_Task details_: From the line containing "Image resolution: width=430, height=2012." down to the line containing "[tabpanel] (215, 1562)" in the records below, reproduce every line exactly, ends included, and omit all others.

_Input records_:

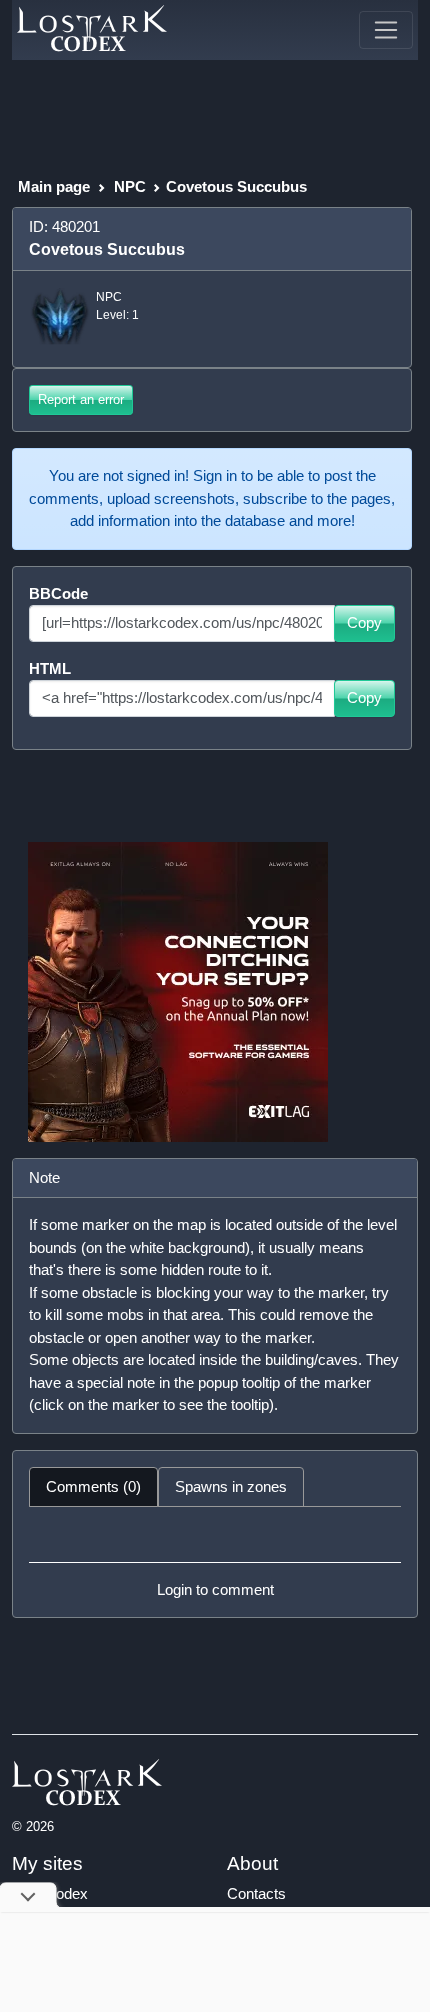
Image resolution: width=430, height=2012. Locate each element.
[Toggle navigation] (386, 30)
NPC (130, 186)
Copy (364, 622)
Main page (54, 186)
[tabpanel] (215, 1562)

==

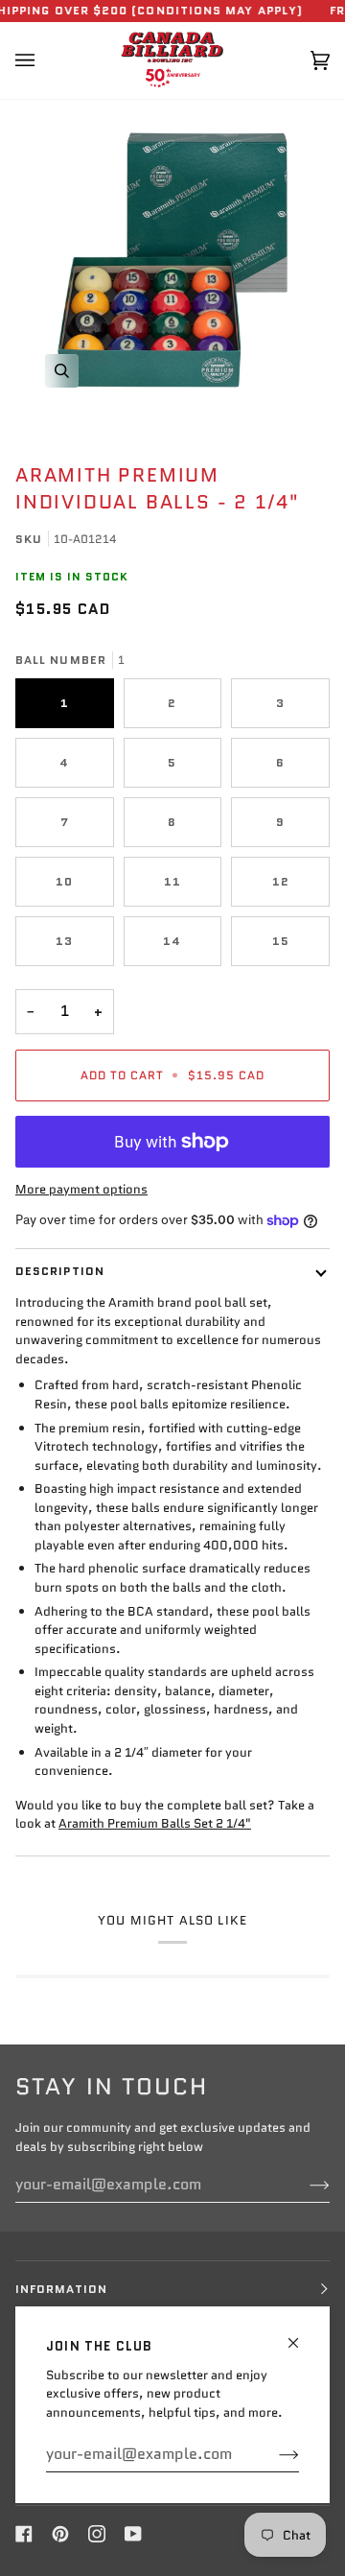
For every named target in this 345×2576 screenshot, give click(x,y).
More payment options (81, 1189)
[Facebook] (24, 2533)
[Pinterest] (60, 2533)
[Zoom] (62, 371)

_Task result_:
Image resolution: width=430, height=2012. Locate each element.
[Toggle navigation] (386, 30)
NPC (130, 186)
Copy (364, 622)
Main page (54, 186)
[tabpanel] (215, 1562)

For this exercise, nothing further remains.